Laporan posisi keuangan, juga dikenal sebagai laporan neraca, adalah salah satu elemen kunci dalam laporan keuangan suatu perusahaan yang memberikan gambaran mengenai posisi keuangan perusahaan pada periode tertentu. Laporan ini berisi detail tentang akun-akun keuangan yang mencakup aset, kewajiban, dan ekuitas pemegang saham. Mari kita bahas lebih dalam tentang akun-akun ini.
1. Aset
Aset adalah sumber daya yang di kontrol oleh perusahaan dengan ekspektasi memberikan manfaat ekonomis di masa depan. Aset dibagi menjadi dua yaitu aset lancar dan aset tidak lancar.
- Aset Lancar: adalah aset yang bisa dengan mudah dikonversikan menjadi uang dalam satu tahun atau siklus operasional perusahaan. Contoh dari aset lancar antara lain: kas, piutang usaha, persediaan barang, investasi jangka pendek, dan lain-lain.

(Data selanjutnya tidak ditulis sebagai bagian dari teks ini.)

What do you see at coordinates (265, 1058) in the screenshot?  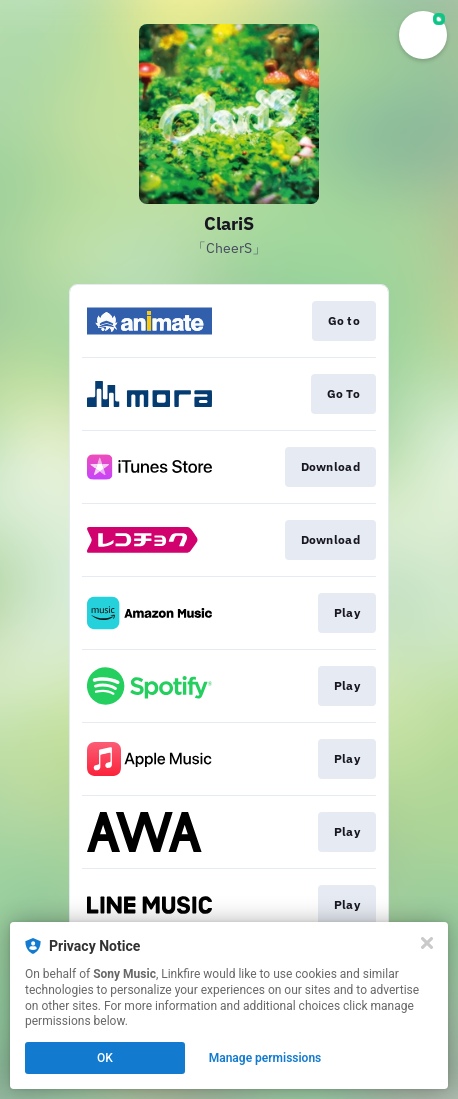 I see `Manage permissions` at bounding box center [265, 1058].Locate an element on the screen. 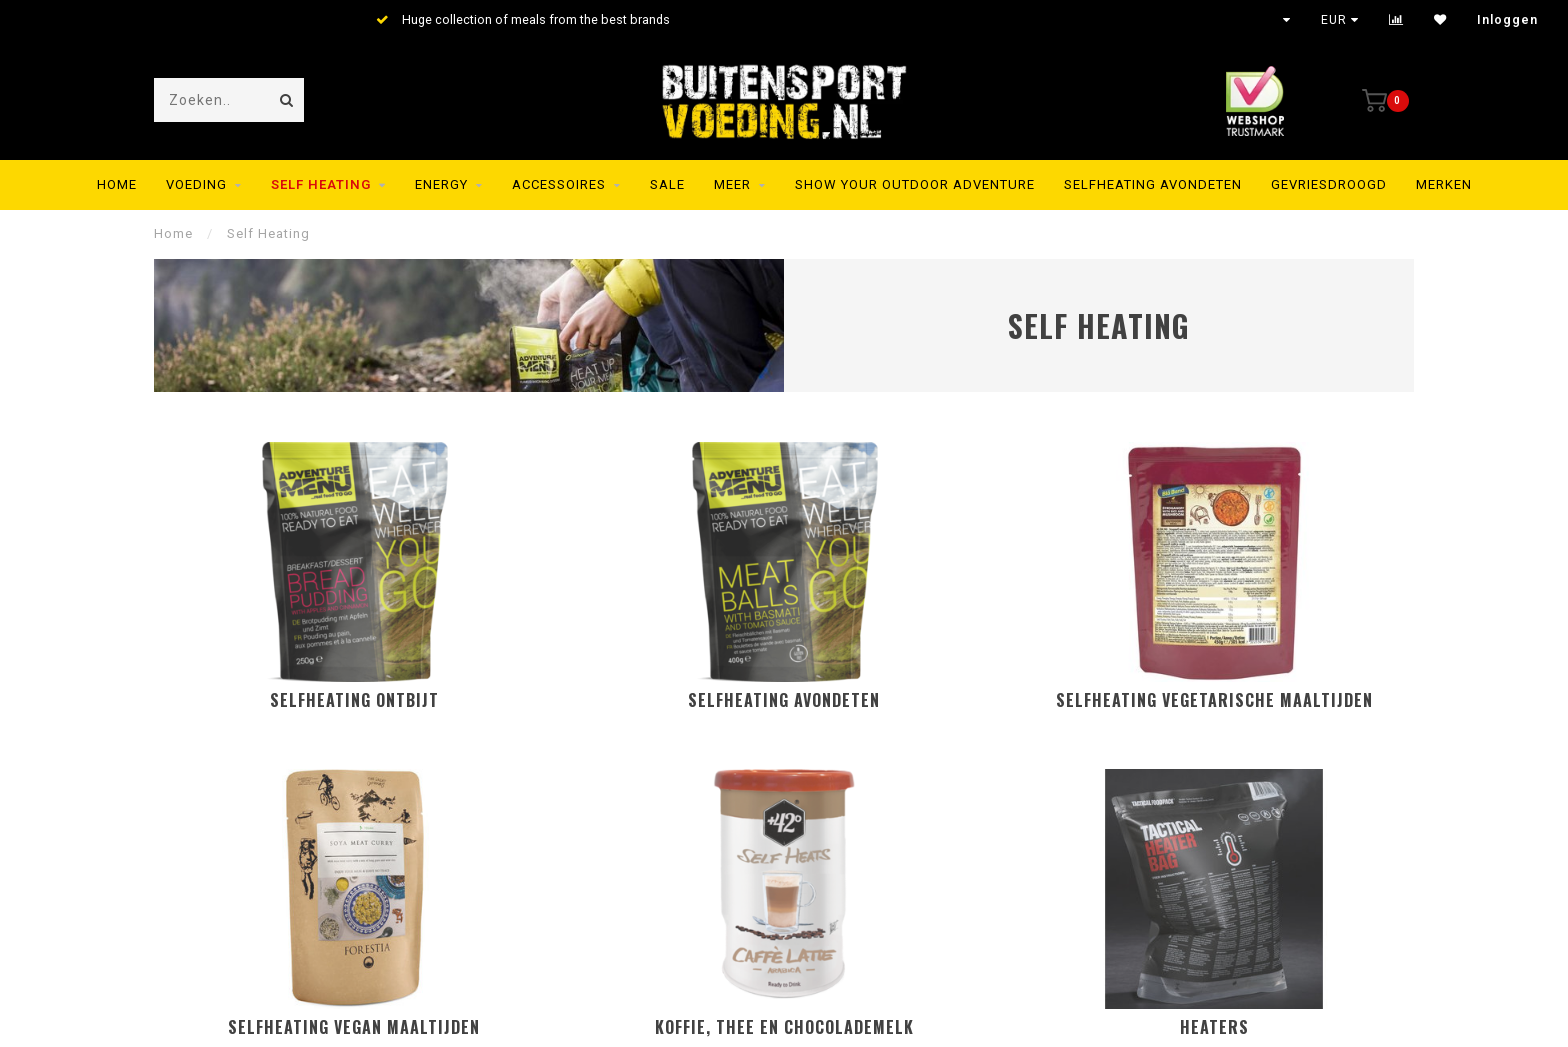 The image size is (1568, 1047). Inloggen is located at coordinates (1507, 20).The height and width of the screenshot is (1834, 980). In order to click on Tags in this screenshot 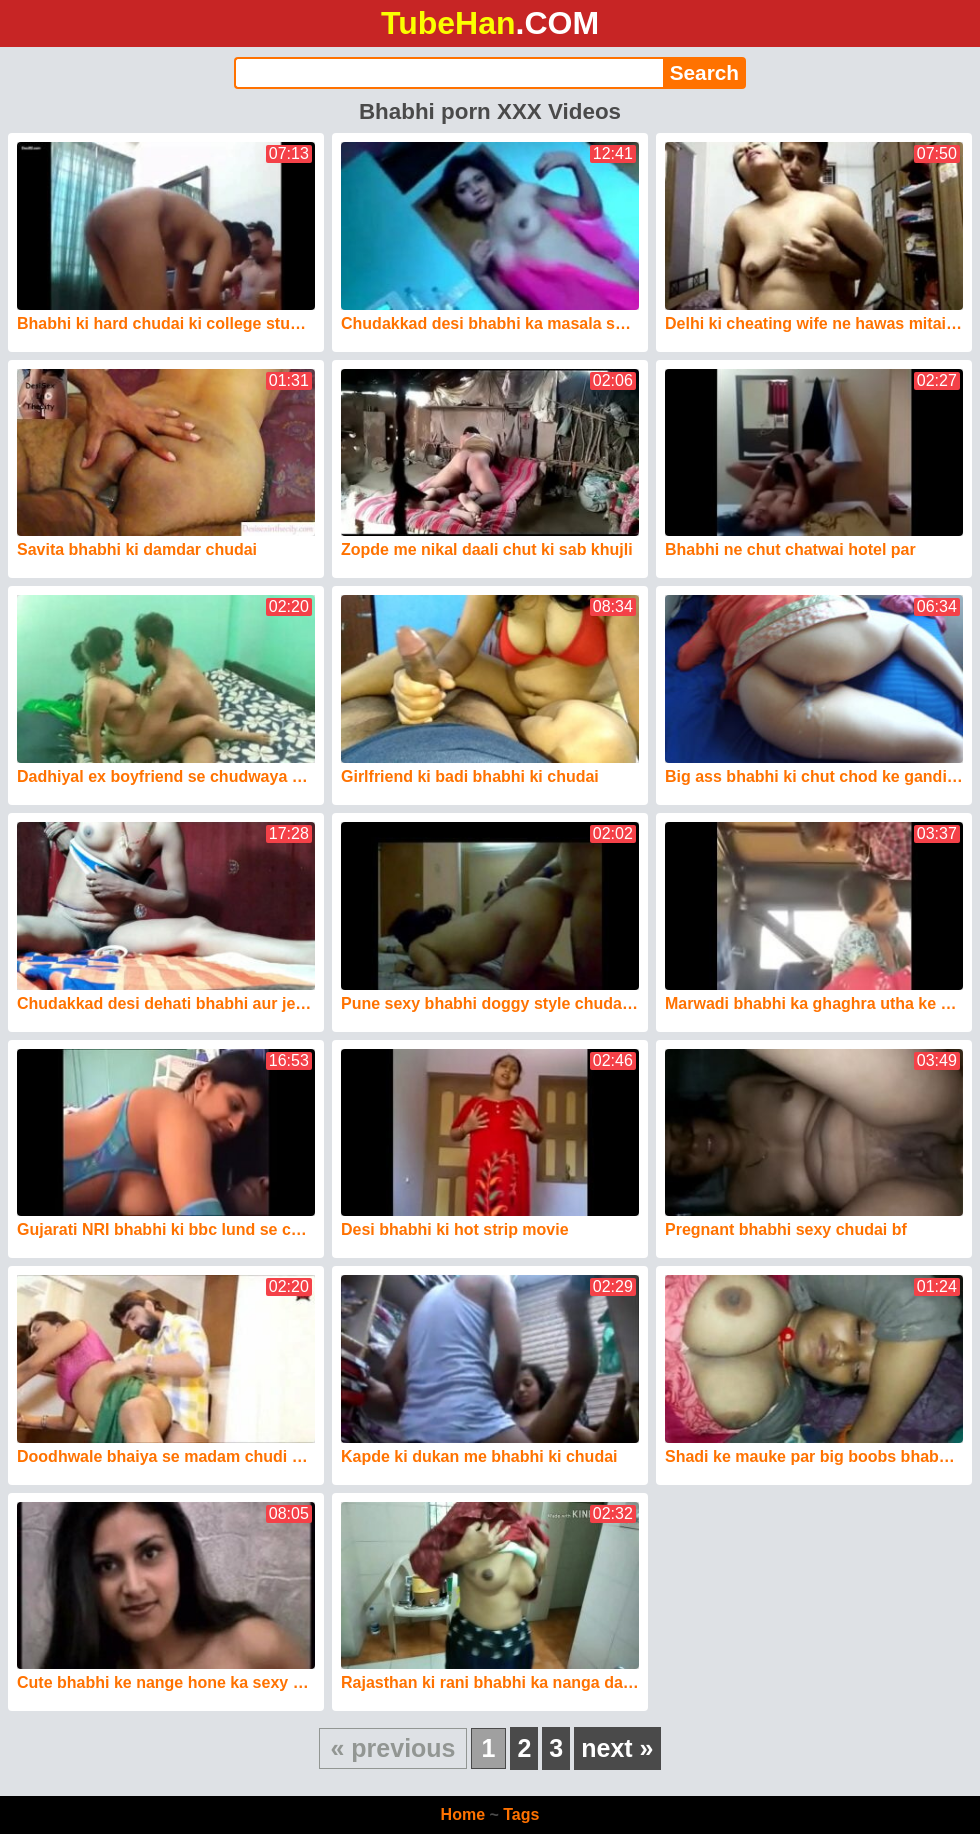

- Aset Tidak Lancar: adalah aset yang tidak dapat dijual atau digunakan dalam satu tahun atau siklus operasional. Ini termasuk aset tetap seperti tanah, bangunan, peralatan, dan aset tak berwujud seperti merek dagang atau paten.
2. Kewajiban
Kewajiban adalah utang atau obligasi yang harus diselesaikan oleh perusahaan. Seperti aset, kewajiban juga dibagi menjadi dua jenis yaitu kewajiban jangka pendek (liabilitas jangka pendek) dan kewajiban jangka panjang.
- Kewajiban Jangka Pendek: juga dikenal sebagai utang lancar, adalah utang yang harus dibayar dalam waktu satu tahun. Contohnya adalah utang dagang, utang gaji, dan utang pajak.
- Kewajiban Jangka Panjang: adalah utang yang jatuh temponya lebih dari satu tahun. Utang jangka panjang bisa berupa pinjaman bank, obligasi, utang sewa, dan lain-lain.
3. Ekuitas Pemegang Saham
Ekuitas adalah hak residual atas aset perusahaan setelah dikurangi semua kewajiban. Ini mencakup modal yang disetorkan pemegang saham dan laba yang ditahan (laba yang tidak dibagikan sebagai dividen). Ekuitas pemegang saham mencerminkan besarnya kepemilikan pemegang saham dalam suatu perusahaan.
Mengenal dan memahami akun-akun yang terdapat dalam laporan posisi keuangan sangat penting bagi para pemilik, manajer, dan pemegang saham perusahaan. Informasi ini tidak hanya membantu dalam mengambil keputusan bisnis, tetapi juga memberikan transparansi dan kepercayaan kepada investor dan pemegang saham.